• Action item A
In the essay about feeling stuck, how long ago did the writer quit their job?

I am a very talented person with a lot of potential that could, if harnessed properly, lead me to a career in television or radio one day, that’s the hope anyways. I understand that there is a lot that I am capable of learning, but the problem is that I’ve reached the limit of what I am capable of doing alone, and I am worn out.
As much as I love writing every day, and as much as I love creating the podcast, it is really expensive being a creator when you don’t have funding behind you to help push you forward.
It’s not just a matter of paying the bills – although those are starting to mount up with having to pay for my podcasting and website space, as well as pay for editing software, but more than that it’s the validation that what I am doing actually matters to people.
The fact that little to no money is coming through the door is not that big a deal right now, though I still haven’t been paid for my book because I haven’t sold enough copies yet, it’s the fact that I genuinely need the attention of others that bothers me.
I made a choice a long time ago to cut people out of my life when they no longer served my higher self. I am talking about people who deliberately set out to hurt me, or who lied to me, or who struck me down when I was already feeling low.
Those kinds of people that take rather than give, so I’ve been alone for a long time, and while I am not lonely persay, I am starting to wonder about my choices and whether or not I’ve made the right ones.
Quitting my job four or five years ago was absolutely the best decision that I could have made for myself, but I am starting to wonder if perhaps I should have just gone back to school or gotten another nine to five job working in addictions.
Then I remember that I was fucking miserable doing that job, because I was literally surrounded by death every single day. For every person that we saved or helped teach to save themselves I should say, three or four more other people died due to drug addiction, homelessness, and poverty.
I am in a far better head space than I was five years ago, but I am also incredibly stressed about the fact that I worry every night about my future. Because so much of my childhood, teens, and early twenties were about sexual assault and rape, it’s hard for me to believe that I am never going to be sexually assaulted again.
I worry about this deeply every day, it is a profound fear, and is the single most reason that I have no interest in getting into a relationship or dating right now. I am scared, and while no one in the world who knows my full history would blame me, I worry that this fear is never going to go away.
I worry that I am going to be too afraid to move on, and I genuinely think that this is where the depression comes from.
This fear has caused a serious lack of zest for life, I think part of it is knowing that I can’t afford to “escape” my current situation. Monetarily and emotionally, I just have no where to go that doesn’t remind me of some sort of tragic or horrible event in my life.
I feel stuck.
That’s precisely what it is, I know that every day of my life is different, but the days just aren’t different enough to keep me interested. I am starting to feel like I am living in a Groundhog day like film set, and nothing is changing and I just don’t have the energy to make the changes that I need to make, to break the cycle.
I am too fucking tired.
I feel like there are leaches all over my body, sucking out the air from my lungs, and the spirit from my soul every day. Tiny metaphysical leaches that are taking every ounce of positive energy that I have, and feeding their own malicious intents as they work together to destroy me.
I’m that kind of depressed, and I don’t know what to do about it.

• Action item B
Pick out every line of the entries below that contains the string "should".

• Data for processing

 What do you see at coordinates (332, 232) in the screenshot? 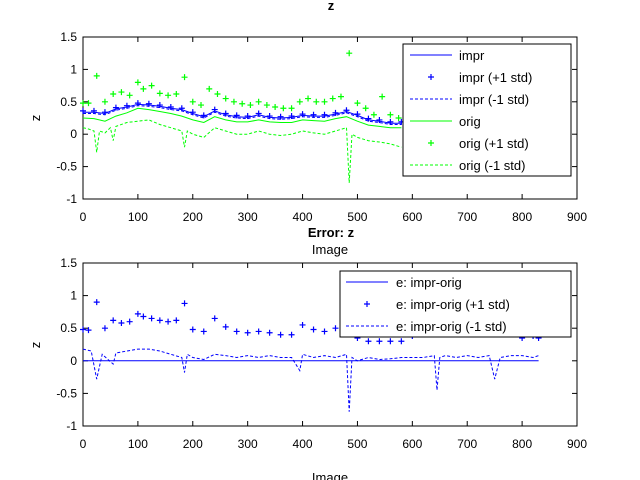
I see `chart-title: Error: z` at bounding box center [332, 232].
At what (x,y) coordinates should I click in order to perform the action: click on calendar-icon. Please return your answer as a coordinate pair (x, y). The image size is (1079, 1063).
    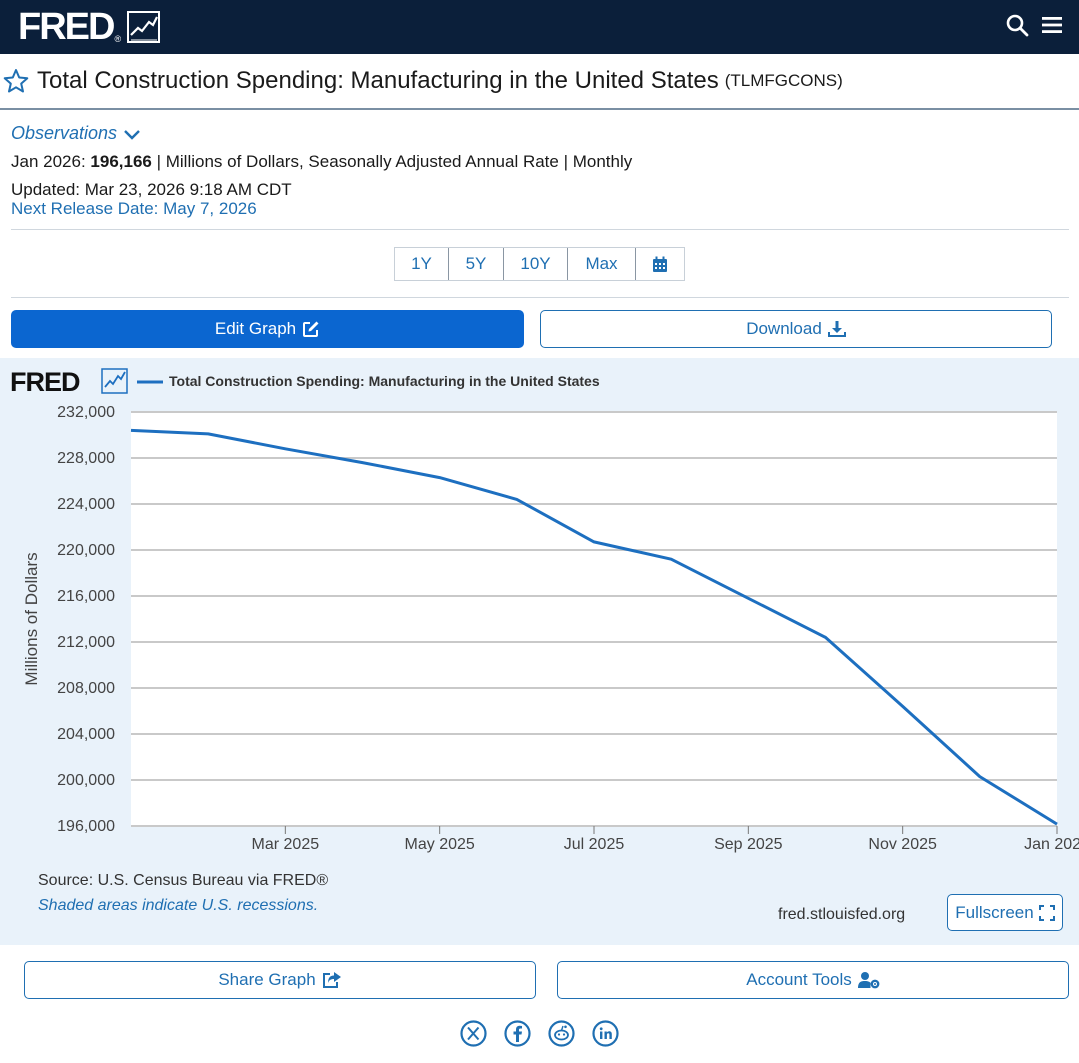
    Looking at the image, I should click on (660, 264).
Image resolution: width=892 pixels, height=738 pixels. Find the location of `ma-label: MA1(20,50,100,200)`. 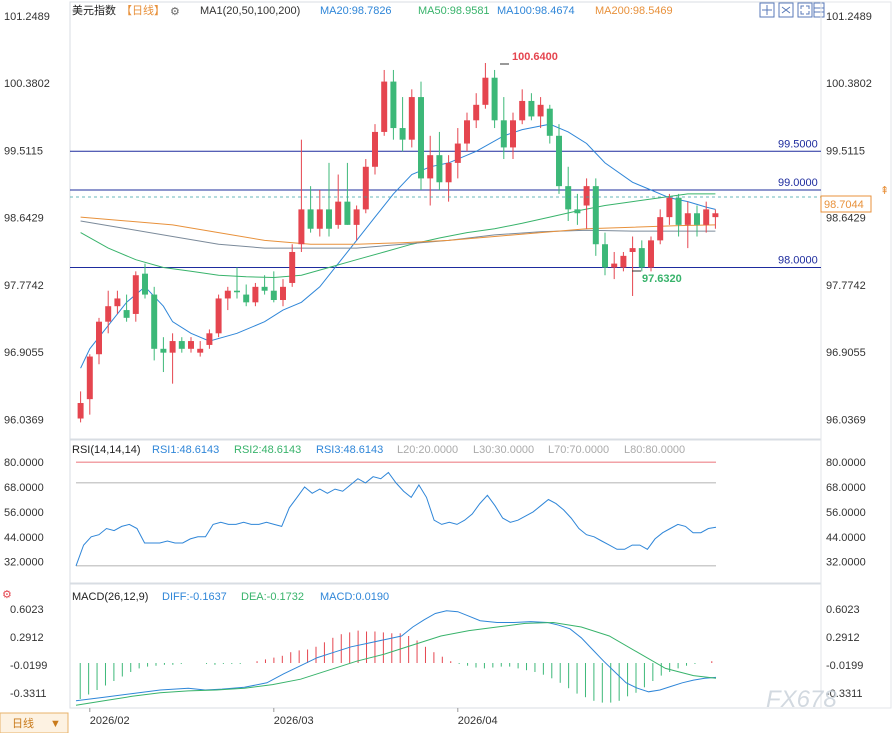

ma-label: MA1(20,50,100,200) is located at coordinates (250, 11).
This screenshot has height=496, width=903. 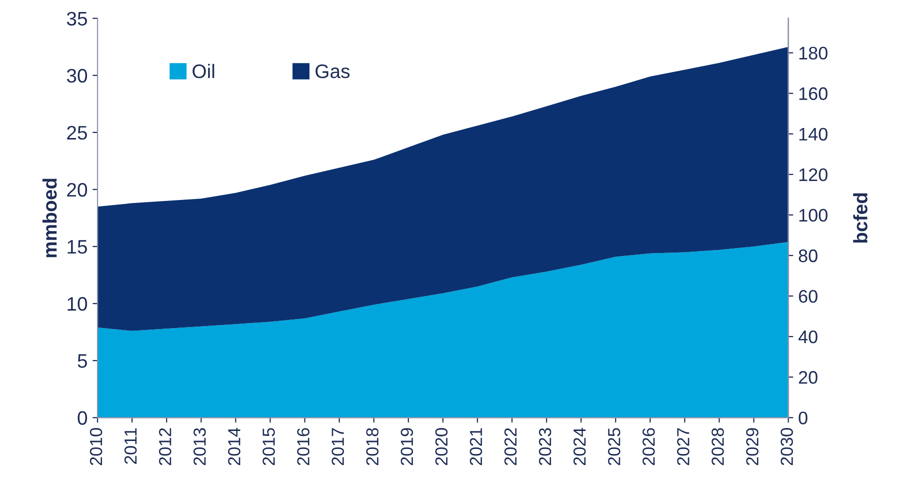 I want to click on y-tick-label: 5, so click(x=82, y=361).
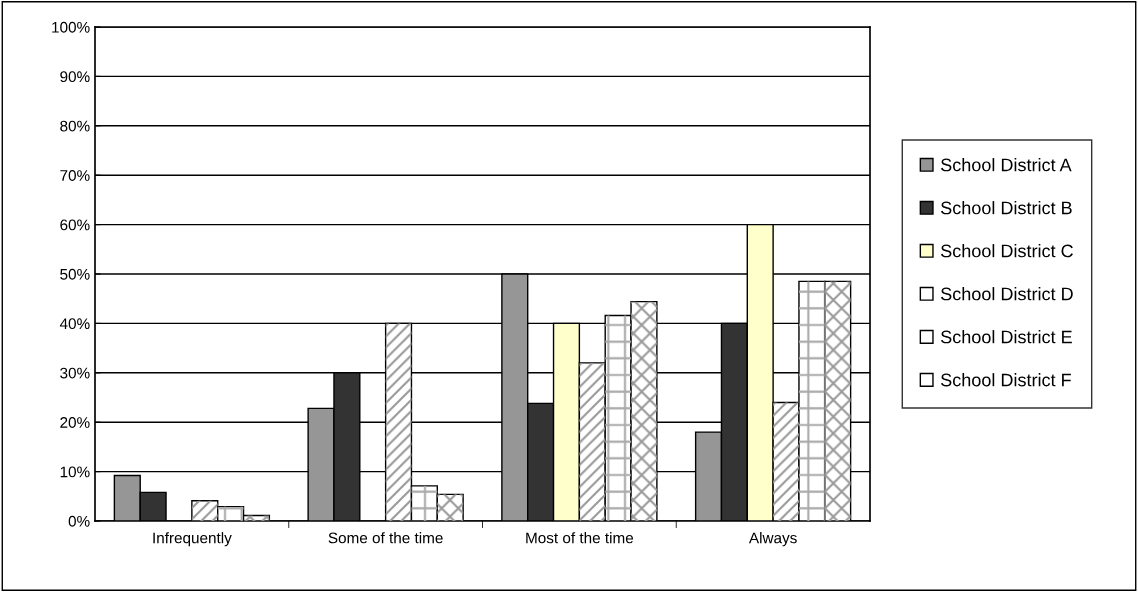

• Exercise solution A
Four or five years ago.

• Exercise solution B
At what (x,y) coordinates should I click in order to perform the action: click on calendar-icon. Please return your answer as a coordinate pair (x, y). The image size is (1079, 1063).
    Looking at the image, I should click on (660, 264).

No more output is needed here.